Quite often when I would write, or talk about organization development the screams of frustration would be forefront; perhaps representing the term ferocious. And yet when I work in the field, with colleagues or associates the screams of frustration are not at the forefront. Most people I have interacted with in the area of organization development are genuinely trying to make their organizations ‘better’, for everyone involved and grapple with a definition of ‘better’ that is often not aligned with the rest of what the organization needs or wants to do. It is this experience that brings the term gentle to the forefront.

I do believe those of us in organization development need to seriously question what we are doing. I believe that what we are doing simply has to change if we want to deliver on the definitions of ‘better’ that I hear so often. If not, I believe we will continue to contribute to the shame, blame and guilt pattern of interactions that we say needs to be changed.  Our good intentions are not sufficient. We need to apply the strengths and skills we have very differently. We need to be better. I believe that those I have worked with in this field can do this. And that we will all need to be ferociously gentle as we do.

So off we go!

In order to consider and write about organization development it is necessary to define what organization development is.

Unfortunately there does not seem to be a working definition to be found, in OD circles anyway! Post a question in a LinkedIn group dealing with OD asking what the definition of OD is and a couple of hundred responses later you will be no closer to a definition. Here is a link to a video titled What Is Organization Development? by the Organization Development Network. You would likely think they would have a definition given their focus and membership is involved with the topic all the time. My guess is that if you watch this 13 minute video you will be no closer to a definition of what organization development is. And the framework that is hinted at won’t help you either.

The Wikipedia definition of OD is:

Organization development (OD) is the study of successful organizational change and performance.

The problem with this definition (besides the singular focus on study vs application of that study!) is that everyone in an organization would be an OD person! Everyone is involved in change and performance in some way!

The telling part about OD history is that it originated as a discipline in the 1930’s when psychologists noted a connection between organizational structure and design and behavior. From these beginnings the field and practice has exploded, never losing these fundamental roots; those being a psychological approach and a focus on organization structure and design affecting behavior.

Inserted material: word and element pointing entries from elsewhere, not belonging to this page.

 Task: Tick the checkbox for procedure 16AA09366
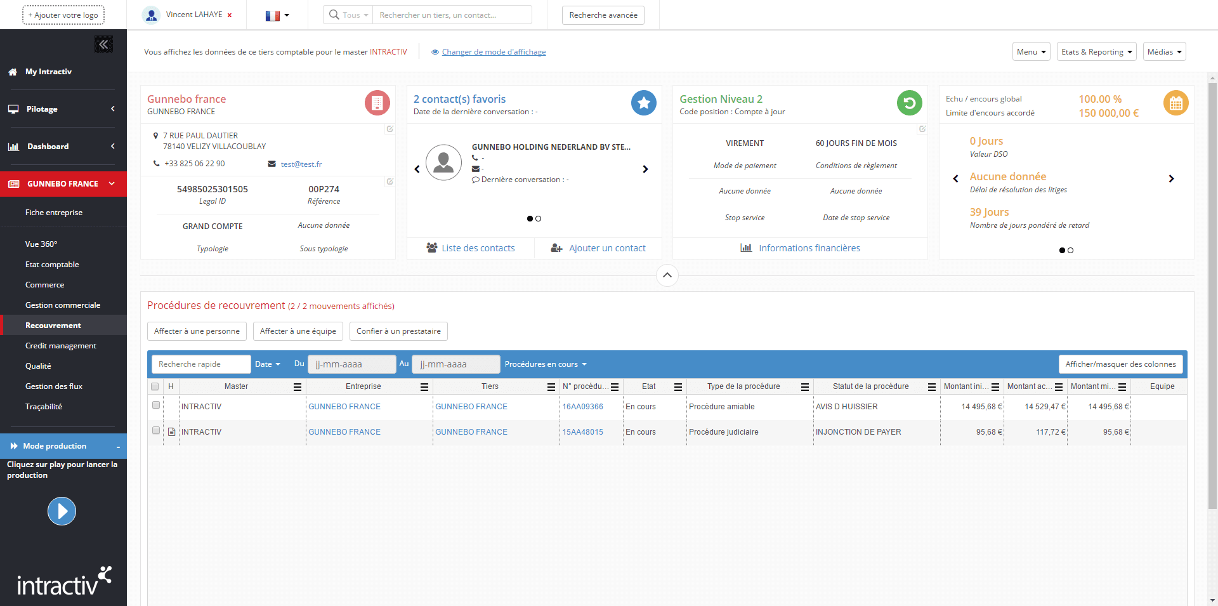(156, 405)
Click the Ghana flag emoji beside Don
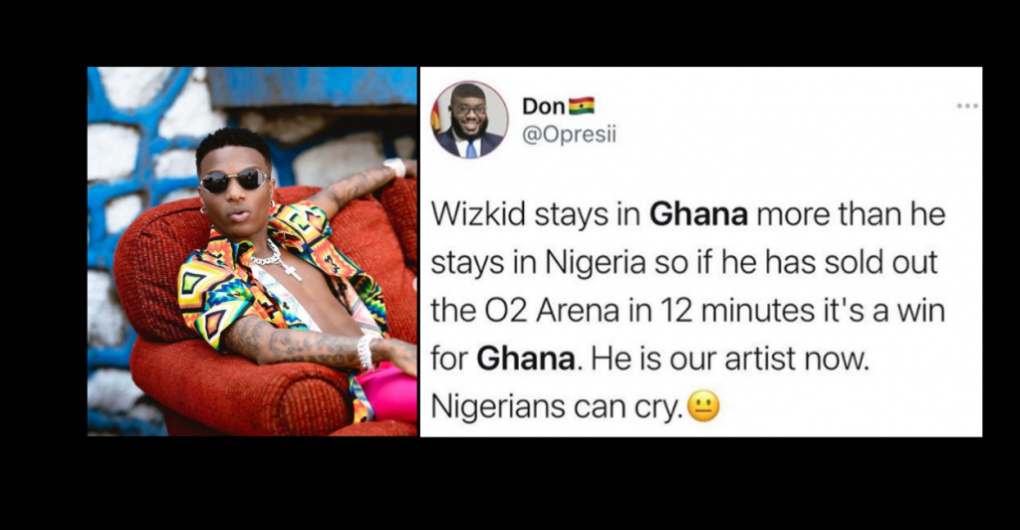Screen dimensions: 1020x530 pyautogui.click(x=582, y=106)
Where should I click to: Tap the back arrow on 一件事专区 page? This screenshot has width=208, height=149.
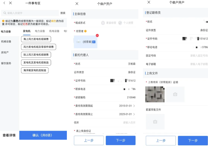[4, 3]
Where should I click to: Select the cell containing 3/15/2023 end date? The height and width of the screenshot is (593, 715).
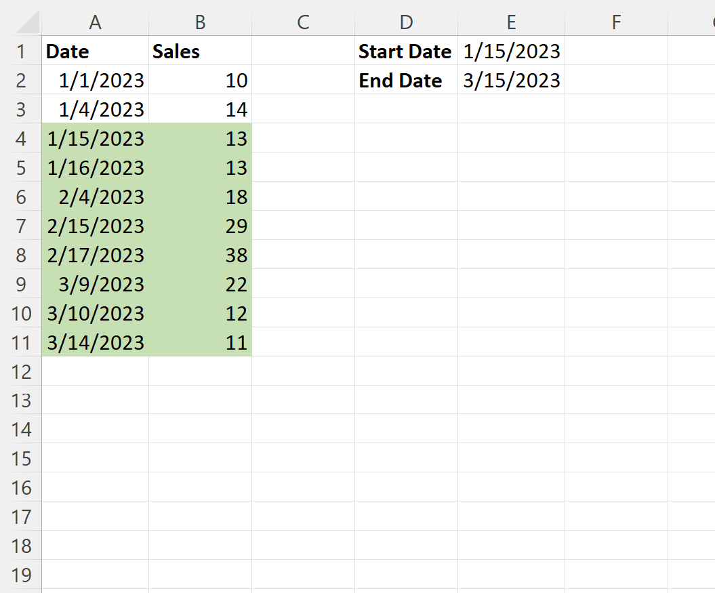510,80
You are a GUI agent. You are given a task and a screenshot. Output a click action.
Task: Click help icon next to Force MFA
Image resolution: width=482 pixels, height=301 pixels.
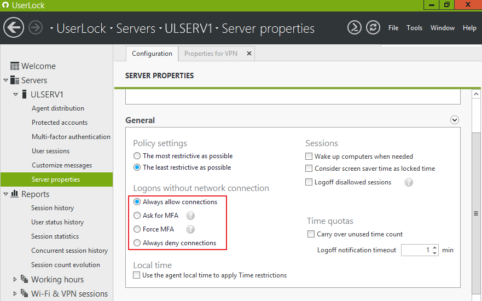point(190,229)
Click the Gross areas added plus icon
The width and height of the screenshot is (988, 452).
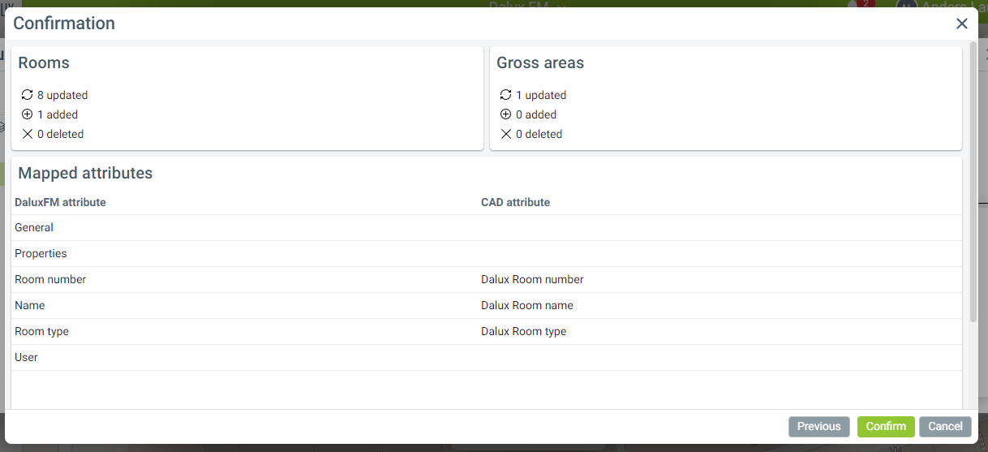[x=505, y=114]
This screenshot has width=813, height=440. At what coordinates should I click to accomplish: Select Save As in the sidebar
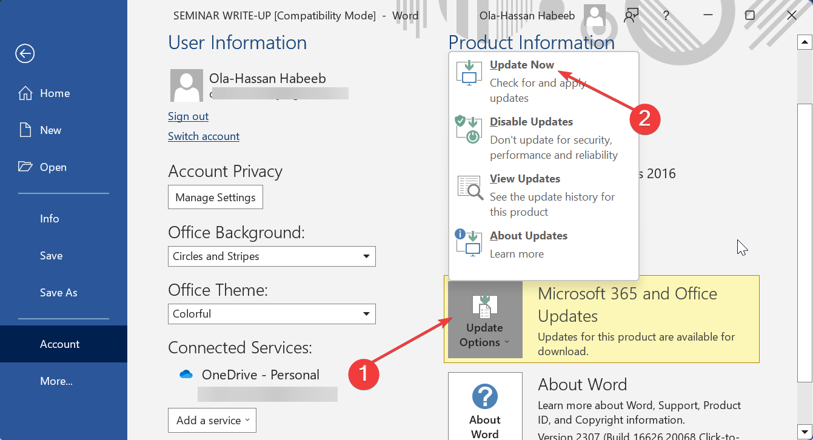coord(59,293)
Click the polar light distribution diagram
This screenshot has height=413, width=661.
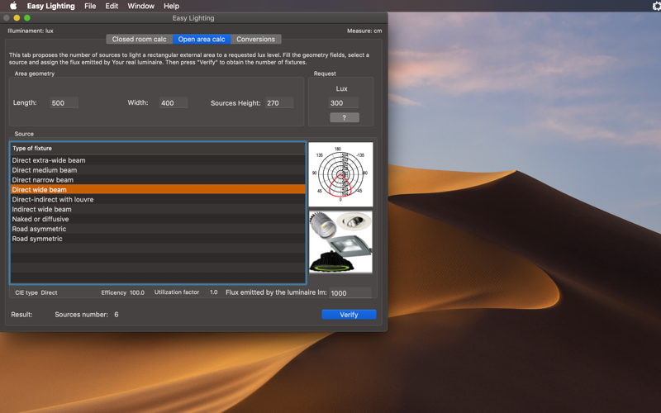point(340,174)

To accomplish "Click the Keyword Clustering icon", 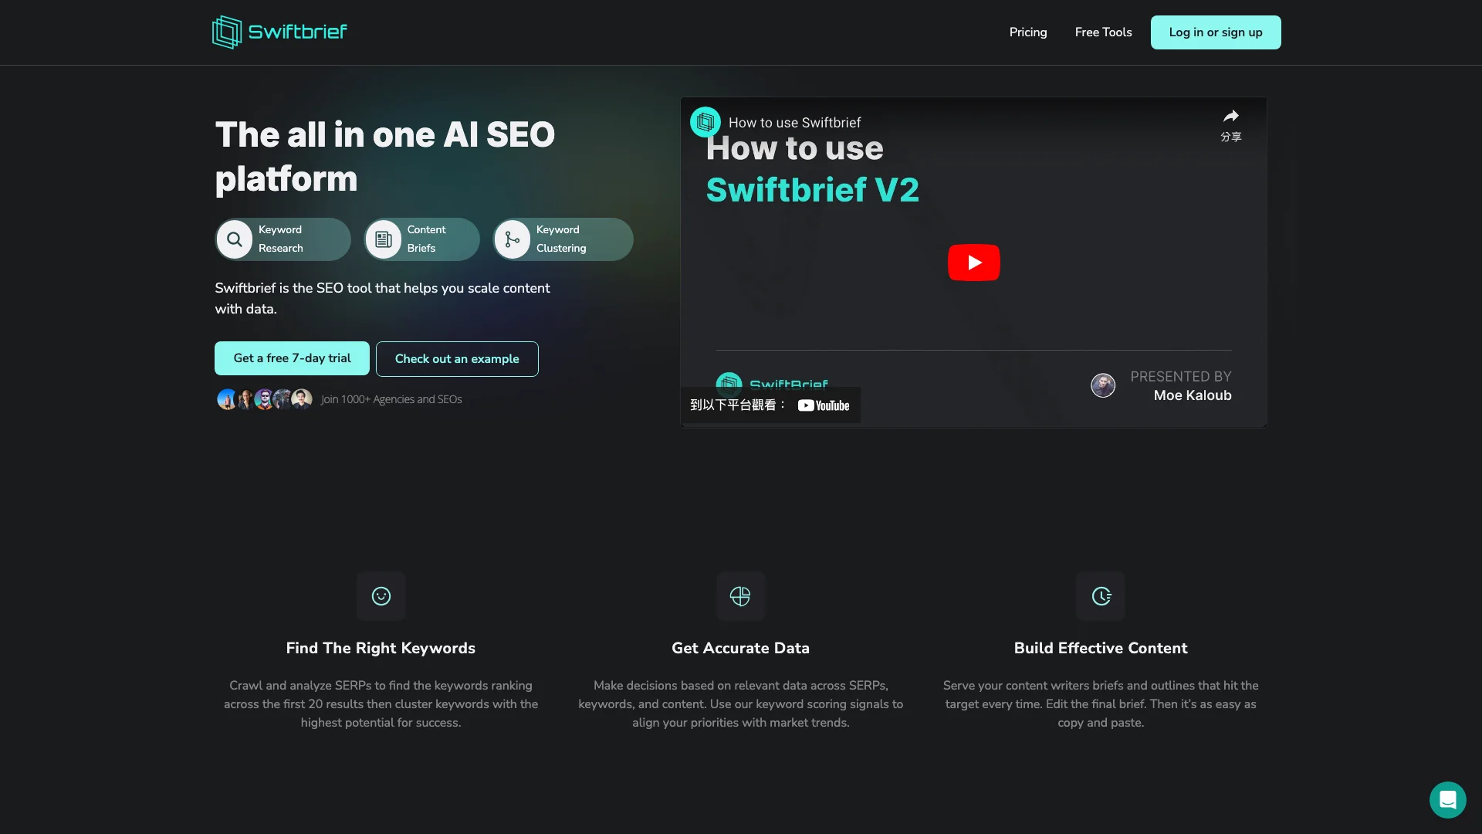I will point(512,239).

So while the definition above would include everyone in an organization, the psychological and structural approach to that definition enabled OD to become a separate entity. Not everyone was an OD person, not because of what OD was, but by the way you went about doing that definition.  Kind of sneaky really and quite effective at keeping the discipline alive and well today.

I believe it is this approach to OD that needs to change; where we need to be ferocious in our critique of what we do as OD practitioners and to make fundamental shifts.

To this end, the definition I am using for organization development in these posts is quite similar to the one above:

Organization development is the study of and interactions associated with movement toward successful change and performance.

Everyone IS focused on OD in an organization. OD ‘people’ or departments study (or should be) the interactions leading to successful change and performance more than others.

The definition above works for these posts. It also leads to the need for so much more defining and grappling with meaning. That’s where we can all be both ferocious and gentle as we work to apply the definition above to the topic of OD itself.